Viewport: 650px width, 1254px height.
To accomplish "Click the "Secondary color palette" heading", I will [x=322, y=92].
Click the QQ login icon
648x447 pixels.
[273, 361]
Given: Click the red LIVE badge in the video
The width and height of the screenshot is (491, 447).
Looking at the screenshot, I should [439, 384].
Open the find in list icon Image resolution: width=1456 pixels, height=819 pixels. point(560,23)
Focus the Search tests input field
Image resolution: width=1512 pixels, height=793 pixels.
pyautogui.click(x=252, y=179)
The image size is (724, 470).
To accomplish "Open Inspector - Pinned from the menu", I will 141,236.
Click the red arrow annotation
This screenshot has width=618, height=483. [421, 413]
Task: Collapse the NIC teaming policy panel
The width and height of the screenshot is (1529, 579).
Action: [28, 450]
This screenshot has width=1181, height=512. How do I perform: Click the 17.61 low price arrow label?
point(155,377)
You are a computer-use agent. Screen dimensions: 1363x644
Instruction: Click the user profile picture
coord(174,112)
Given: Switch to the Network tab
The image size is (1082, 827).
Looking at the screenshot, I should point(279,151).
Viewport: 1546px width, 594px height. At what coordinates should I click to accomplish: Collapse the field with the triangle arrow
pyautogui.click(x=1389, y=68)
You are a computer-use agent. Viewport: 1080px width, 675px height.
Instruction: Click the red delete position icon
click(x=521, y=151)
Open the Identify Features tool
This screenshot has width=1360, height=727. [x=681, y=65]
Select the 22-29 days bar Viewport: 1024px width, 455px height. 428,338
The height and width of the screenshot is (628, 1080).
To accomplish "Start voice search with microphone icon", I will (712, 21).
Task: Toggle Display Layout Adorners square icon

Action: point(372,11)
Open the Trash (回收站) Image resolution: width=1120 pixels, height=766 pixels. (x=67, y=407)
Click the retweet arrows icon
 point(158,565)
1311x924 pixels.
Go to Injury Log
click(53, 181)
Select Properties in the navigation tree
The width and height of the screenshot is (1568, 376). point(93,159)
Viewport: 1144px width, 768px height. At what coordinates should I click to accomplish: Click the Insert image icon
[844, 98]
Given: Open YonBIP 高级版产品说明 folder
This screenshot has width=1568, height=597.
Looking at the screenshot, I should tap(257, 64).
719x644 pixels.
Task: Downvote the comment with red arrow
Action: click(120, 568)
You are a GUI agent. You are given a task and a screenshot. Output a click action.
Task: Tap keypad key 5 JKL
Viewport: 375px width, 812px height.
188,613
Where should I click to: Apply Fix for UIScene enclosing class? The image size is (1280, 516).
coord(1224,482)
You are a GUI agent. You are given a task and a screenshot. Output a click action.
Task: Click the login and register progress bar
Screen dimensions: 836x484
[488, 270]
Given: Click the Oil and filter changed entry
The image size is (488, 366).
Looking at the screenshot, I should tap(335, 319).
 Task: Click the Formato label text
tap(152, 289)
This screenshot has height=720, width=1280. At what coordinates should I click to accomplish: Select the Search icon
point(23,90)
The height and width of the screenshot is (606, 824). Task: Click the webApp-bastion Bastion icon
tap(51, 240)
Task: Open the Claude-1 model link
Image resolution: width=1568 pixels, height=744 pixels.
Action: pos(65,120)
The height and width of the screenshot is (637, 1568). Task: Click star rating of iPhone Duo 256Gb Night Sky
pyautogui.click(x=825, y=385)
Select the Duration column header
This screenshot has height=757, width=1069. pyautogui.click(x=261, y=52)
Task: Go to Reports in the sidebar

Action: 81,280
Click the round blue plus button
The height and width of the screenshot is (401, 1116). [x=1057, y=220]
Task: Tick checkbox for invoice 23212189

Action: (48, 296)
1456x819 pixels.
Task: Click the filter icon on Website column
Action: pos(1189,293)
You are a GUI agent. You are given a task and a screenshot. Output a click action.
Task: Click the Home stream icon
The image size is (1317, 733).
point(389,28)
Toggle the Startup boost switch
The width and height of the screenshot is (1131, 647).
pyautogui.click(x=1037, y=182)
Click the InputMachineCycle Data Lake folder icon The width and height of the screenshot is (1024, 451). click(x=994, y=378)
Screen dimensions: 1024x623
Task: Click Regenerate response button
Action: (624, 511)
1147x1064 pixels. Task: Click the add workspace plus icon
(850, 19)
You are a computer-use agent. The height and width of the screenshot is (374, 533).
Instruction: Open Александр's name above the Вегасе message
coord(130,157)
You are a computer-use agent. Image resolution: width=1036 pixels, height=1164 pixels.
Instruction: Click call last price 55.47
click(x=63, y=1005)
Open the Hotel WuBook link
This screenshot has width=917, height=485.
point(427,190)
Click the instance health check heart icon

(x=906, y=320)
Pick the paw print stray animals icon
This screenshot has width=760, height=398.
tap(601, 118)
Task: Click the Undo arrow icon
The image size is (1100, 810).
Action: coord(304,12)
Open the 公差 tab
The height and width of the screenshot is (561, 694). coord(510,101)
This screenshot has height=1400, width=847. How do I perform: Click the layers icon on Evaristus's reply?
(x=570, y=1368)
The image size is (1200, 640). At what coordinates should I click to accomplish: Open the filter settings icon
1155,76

------------------------------------

▸ **WORK INSTRUCTION**:
Scan the entries above for the word "login", then copy every line in which it occurs.

▸ **SOLUTION TO THE EXERCISE**:
Click the QQ login icon
Task: Click the login and register progress bar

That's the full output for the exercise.